1. Introduction

About the research

Film Hub Wales commissioned the present research to map current youth film festival provision across Wales, the wider UK and Europe. Film Hub Wales wished to better understand the current youth film festival landscape, particularly in Wales, and to identify tangible opportunities for future development of the sector.

The audit of film festival activity is supplemented by a number of fieldwork interviews, phone and face to face, with festival managers across Wales, the wider UK and Europe to provide analysis of the current landscape, to look at best practice, and identify any gaps, challenges and opportunities within the youth film festival sector in Wales.

The working definition of a film festival applied in this research paper is as follows: “‘An event which takes place annually, bi-annually or less frequently which offers film screenings or a programme of films that would not otherwise be available to the local or national population. It includes events associated with the festival e.g. debate, criticism, guest speakers etc.”

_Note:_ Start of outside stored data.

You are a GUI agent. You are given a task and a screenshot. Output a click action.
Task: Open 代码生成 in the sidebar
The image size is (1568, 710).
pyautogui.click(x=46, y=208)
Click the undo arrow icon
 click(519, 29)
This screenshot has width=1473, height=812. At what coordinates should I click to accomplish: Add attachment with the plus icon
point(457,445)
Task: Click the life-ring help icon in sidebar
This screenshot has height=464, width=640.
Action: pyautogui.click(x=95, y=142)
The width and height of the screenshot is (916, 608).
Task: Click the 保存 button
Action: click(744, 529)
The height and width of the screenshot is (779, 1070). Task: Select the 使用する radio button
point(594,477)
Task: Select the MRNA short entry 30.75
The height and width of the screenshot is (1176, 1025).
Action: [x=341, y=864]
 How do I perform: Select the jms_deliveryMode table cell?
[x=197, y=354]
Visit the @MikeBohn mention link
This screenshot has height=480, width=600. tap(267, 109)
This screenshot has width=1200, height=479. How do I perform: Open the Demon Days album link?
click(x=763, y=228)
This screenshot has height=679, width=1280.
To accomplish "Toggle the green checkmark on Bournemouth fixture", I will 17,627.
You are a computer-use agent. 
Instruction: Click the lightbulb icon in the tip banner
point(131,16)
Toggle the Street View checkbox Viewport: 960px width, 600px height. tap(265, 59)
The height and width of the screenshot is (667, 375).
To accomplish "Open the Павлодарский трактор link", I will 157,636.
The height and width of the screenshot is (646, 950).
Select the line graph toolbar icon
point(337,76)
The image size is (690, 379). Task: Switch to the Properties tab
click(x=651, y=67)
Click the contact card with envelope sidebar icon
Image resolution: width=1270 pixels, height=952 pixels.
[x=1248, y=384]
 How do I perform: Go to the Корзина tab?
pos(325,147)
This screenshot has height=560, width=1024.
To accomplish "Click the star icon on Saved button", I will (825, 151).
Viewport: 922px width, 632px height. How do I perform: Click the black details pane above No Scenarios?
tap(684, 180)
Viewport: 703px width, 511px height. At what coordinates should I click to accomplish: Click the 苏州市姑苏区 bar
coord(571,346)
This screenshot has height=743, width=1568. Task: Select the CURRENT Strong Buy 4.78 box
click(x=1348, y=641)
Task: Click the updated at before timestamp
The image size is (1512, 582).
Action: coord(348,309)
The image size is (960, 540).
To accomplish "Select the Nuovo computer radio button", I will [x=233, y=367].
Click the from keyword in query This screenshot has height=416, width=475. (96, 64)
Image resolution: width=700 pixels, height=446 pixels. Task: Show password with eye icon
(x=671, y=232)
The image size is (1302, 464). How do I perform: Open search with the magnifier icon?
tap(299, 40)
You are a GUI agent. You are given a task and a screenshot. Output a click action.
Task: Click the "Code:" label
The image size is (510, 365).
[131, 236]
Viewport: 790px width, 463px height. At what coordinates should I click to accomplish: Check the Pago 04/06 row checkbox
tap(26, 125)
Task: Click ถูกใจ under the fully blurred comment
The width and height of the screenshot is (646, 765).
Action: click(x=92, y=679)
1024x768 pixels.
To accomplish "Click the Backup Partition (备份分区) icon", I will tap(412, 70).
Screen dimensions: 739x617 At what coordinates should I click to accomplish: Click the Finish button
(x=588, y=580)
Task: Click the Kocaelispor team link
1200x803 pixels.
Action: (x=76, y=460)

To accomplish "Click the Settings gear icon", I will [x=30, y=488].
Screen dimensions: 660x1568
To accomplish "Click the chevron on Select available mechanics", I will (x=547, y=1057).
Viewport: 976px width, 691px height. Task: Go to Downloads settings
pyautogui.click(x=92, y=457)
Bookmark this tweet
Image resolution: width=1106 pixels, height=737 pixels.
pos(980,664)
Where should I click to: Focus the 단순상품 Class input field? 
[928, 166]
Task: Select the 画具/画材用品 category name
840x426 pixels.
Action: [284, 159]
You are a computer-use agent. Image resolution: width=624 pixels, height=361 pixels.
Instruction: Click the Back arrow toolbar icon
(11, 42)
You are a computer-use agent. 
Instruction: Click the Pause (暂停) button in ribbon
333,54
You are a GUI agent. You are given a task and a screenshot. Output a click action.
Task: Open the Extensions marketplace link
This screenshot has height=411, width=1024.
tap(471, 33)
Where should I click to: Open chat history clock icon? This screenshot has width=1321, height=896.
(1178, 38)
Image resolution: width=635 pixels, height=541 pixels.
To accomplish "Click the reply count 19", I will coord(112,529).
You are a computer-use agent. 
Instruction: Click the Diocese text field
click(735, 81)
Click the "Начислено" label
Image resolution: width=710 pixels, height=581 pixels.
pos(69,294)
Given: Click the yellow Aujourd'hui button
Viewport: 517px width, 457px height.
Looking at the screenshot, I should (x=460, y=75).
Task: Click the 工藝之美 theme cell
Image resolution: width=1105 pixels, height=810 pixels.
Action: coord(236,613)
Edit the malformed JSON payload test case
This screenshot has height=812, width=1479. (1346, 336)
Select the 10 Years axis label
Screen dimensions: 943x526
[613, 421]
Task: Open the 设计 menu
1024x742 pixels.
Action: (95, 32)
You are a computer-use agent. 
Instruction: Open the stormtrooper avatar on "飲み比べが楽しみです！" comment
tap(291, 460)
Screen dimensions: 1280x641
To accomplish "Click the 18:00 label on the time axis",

For the purposes of this paper youth film festivals are categorized in one or both of the following descriptions:

  • Dedicated youth film festivals that screen a wide range of films made for or aimed at a young audience.
  • Dedicated youth film festivals that screen a wide range of films made by young people. This includes student film festivals.

The project scope covers dedicated youth film festivals across the 5-26 age range which operated across 2014/15. It does not include wider arts festivals that have an element of film, or established feature film festivals presenting a strand for youth. Qualitative data was collected via fourteen phone and face to face interviews with selected youth film festivals in Wales, the wider UK and Europe. This research builds a picture of youth film festival activity by exploring the following questions and making appropriate recommendations:

Types of provision

  • Where are the youth film festivals in the wider UK and Europe?
  • Who is running youth film festivals across Wales, in what geographical areas, what are they delivering and where are the gaps in terms of service provision and geographical spread?
  • What are their USP’s? What age ranges do they work with?
  • What, if any, provision is being delivered in the Welsh Language?
  • How are youth film festivals funded?
  • Where do they source their content?

Collaboration and partnerships

  • Who do youth film festivals partner with? Where do they see opportunities to develop further partnerships?
  • Do any youth film festivals work with European partners such as ECTARC, YEFF, ERASMUS or the Youth Cinema Network?
  • Are there other networks out there at the moment and what are the benefits?

Advocacy and strategic development

  • Why do we need youth film festivals and what are the benefits of running a festival for young people, and the wider film industry?
  • Should there be a Wales-wide youth filmmaker event and award?
  • What are the barriers to development and sustainability of youth film festivals?
  • Should there be a Wales-wide youth film festival network?
  • What are the barriers to developing any such network?

This report brings together findings from the desk research and consultations to provide:

  • An overview of current activity across Wales, the UK and Europe
  • Analysis of the strengths and weaknesses of the Welsh sector as it stands
  • Analysis of needs and opportunities of the Welsh sector
  • Recommendations based on the needs analysis

Report structure

The report begins with a look at the background of film festival and youth film festival development to provide context to the current festival landscape in Wales, the wider-UK and Europe.

A detailed section on youth film festival provision in Wales follows on from this, based on desk research and interviews with those who work in the sector.

The report closes with a discussion of the issues for youth festival development in Wales, drawn out of the interviews with the sector, along with recommendations for future support options.


Film is a powerful and galvanising form of cultural expression, an inclusive medium universally enjoyed by people of every age and background. It can excite and inform; challenge and entertain; document and celebrate.

In the UK and wider Europe there have been significant developments in film exhibition and education for young people over the past 25 years primarily through the emergence of youth-orientated festivals, the development of Europe-wide networks (Young European Film Forum [YEFF], European Children’s Film Association [ECFA]), advances in digital technology, and local and national film education programmes.

Film Festivals have been part of the international film exhibition landscape for the best part of 85 years. Venice International Film Festival first ran in 1932 and since then thousands of other festivals - local, regional, national and international in ambition - have established themselves across the world. The British Council’s Festival Directory (http://film.britishcouncil.org/festivals-directory) currently lists 1237 film festivals and this certainly doesn’t include local community festivals.

Regardless of scale, film festivals can make a valuable contribution to both the local and wider cultural, social and economic environment, offering opportunities to celebrate film culture as well as attracting new audiences for a wide range of films.